**Problem statement**.
The answer must be an exact reprint of the lines from the one with "سياسة الخصوصيه (195, 2473)" through the final line of the data, with no pictures included.

**Entries supplied**.
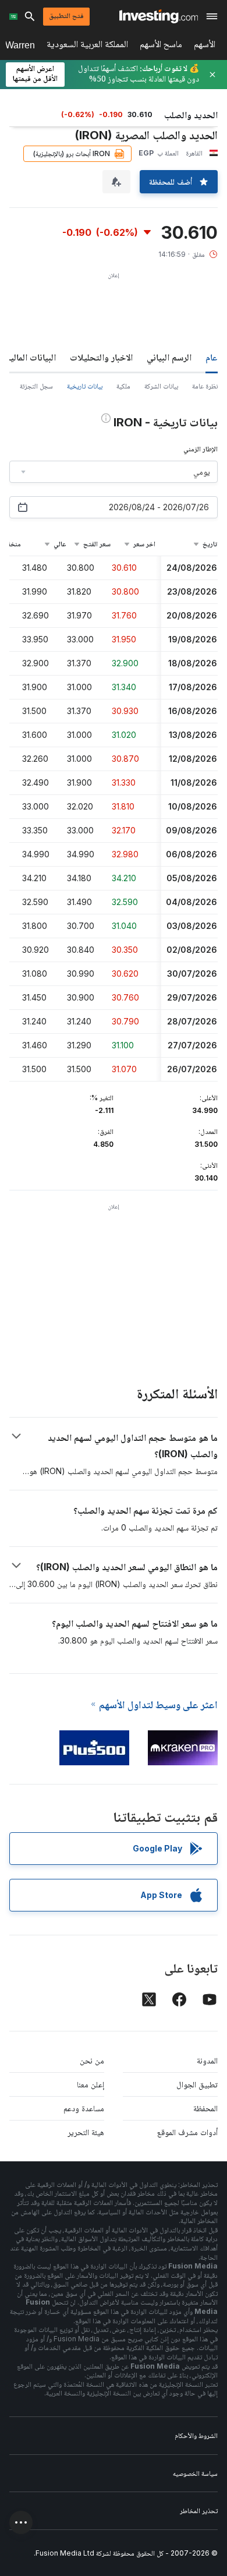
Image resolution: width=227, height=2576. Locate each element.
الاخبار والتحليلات (101, 357)
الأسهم (204, 46)
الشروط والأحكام (196, 2435)
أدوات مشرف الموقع (187, 2132)
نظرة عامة (205, 385)
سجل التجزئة (36, 385)
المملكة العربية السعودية (87, 46)
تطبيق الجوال (197, 2084)
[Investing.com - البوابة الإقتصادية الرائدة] (158, 16)
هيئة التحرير (86, 2132)
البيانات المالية (31, 357)
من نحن (92, 2060)
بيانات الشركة (161, 385)
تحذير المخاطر (199, 2510)
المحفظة (205, 2108)
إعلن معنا (90, 2084)
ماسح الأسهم (161, 46)
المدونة (207, 2060)
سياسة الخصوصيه (195, 2473)
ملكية (123, 385)
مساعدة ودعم (83, 2108)
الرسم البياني (169, 357)
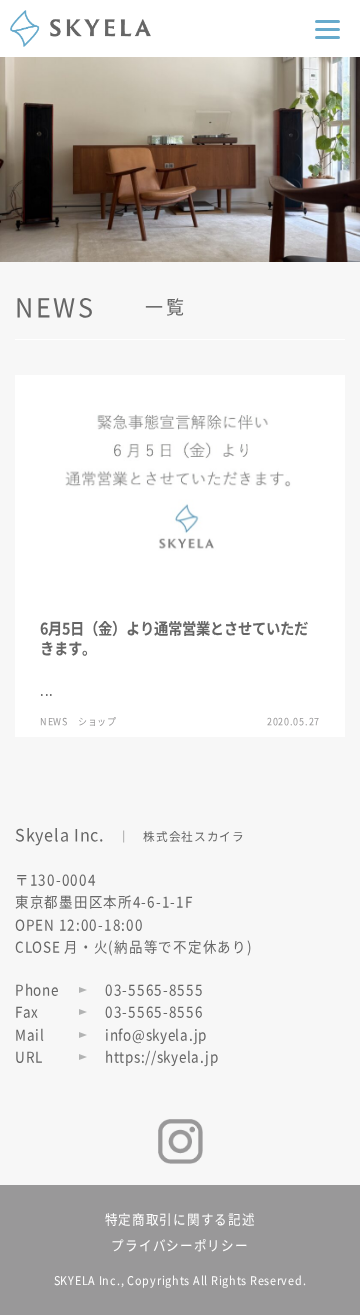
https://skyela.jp (161, 1057)
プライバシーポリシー (179, 1245)
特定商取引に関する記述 (180, 1219)
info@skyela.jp (156, 1035)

**Answer section**.
سياسة الخصوصيه (195, 2473)
ملكية (123, 385)
مساعدة ودعم (83, 2108)
الرسم البياني (169, 357)
https://skyela.jp (161, 1057)
プライバシーポリシー (179, 1245)
特定商取引に関する記述 (180, 1219)
info@skyela.jp (156, 1035)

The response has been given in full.